Sideshow Banner: Radium Girl

Artist ((1892–1990))
Date1930–1940
Place/RegionChicago, Illinois, United States
MediumOil on canvas
Dimensions89 × 117"
Credit LineGift of Tom Conway
Accession number1987.14.1
CopyrightCopyright for this work is under review.
Description

Sideshow banners are painted signs on canvas that were designed to lure carnival- or circus-goers into a sideshow tent, where they would be encouraged to pay extra to see mesmerizing performances or repellent specimens of the unusual, sensational, exotic, and bizarre, alive and in the flesh: Lion Face Girl, The Most Unusual Married Couple, Tattooed Wonder, Big Footed Girl, Lobster Boy, Frog Boy, Eeka’s Native Haunts, Lifts Weights with Hair. Sideshows were a popular diversion from the 1870s to the late 1960s. The banners were the repository of outrageous racial stereotypes, sexist representations of women, and discriminatory attitudes toward individuals afflicted with all sorts of deformities. This exploitive treatment received shockingly little public outcry and persisted into the latter half of the twentieth century. With its codified style and aesthetic, the sideshow banner recalls other art forms, like graffiti. Recognized for their effectiveness, these announcements make use of advertising tools and techniques—symbols, characters, terminology, lettering, caricature, and exaggerated traits.

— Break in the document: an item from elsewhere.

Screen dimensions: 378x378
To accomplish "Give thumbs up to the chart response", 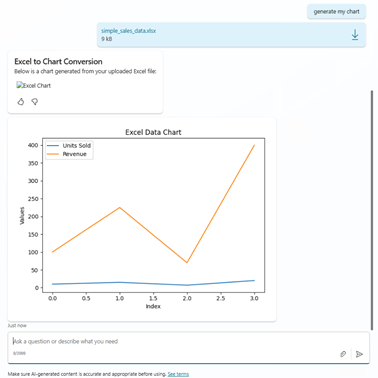I will 21,101.
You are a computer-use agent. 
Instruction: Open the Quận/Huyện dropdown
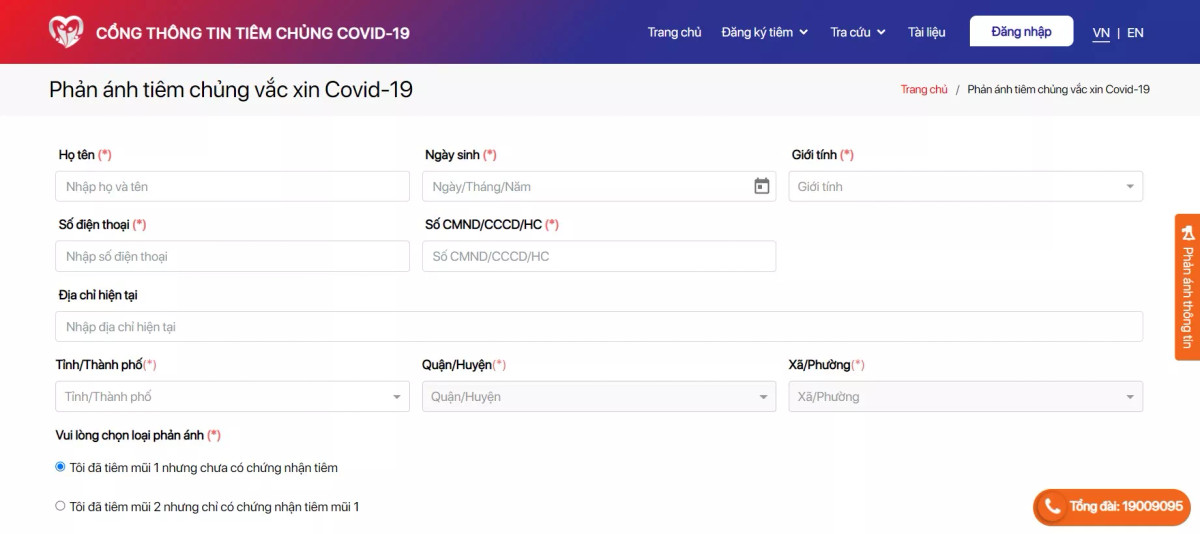point(598,397)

Sideshow banners are defined by a visual clarity; however, the act depicted in this piece is unclear. It is attributed to Fred G. Johnson, who worked for the O. Henry Tent and Awning Company in Chicago for forty years and was considered to be one of the finest sideshow banner painters. The back of the banner bears a handwritten inscription, “Radium Girl,” but the elements in this scene do not relate to that classic stage illusion, which involves binding and confining a female assistant in a box and seemingly piercing her from all sides by inserting rods and blades through the surface. The banner, rather, portrays a technician illuminating the bones of a bathing beauty, albeit with a spotlight rather than an X-ray machine. The X-ray machine was introduced—and apparently demonstrated on members of the public—at the St. Louis World’s Fair in 1904. No one at the turn of the century was aware of the dangers inherent in such exposure.

Valérie Rousseau, “Untitled (Sideshow Banner),” exhibition label for Self-Taught Genius: Treasures from the American Folk Art Museum. Stacy C. Hollander and Valérie Rousseau, curators. New York: American Folk Art Museum, 2014.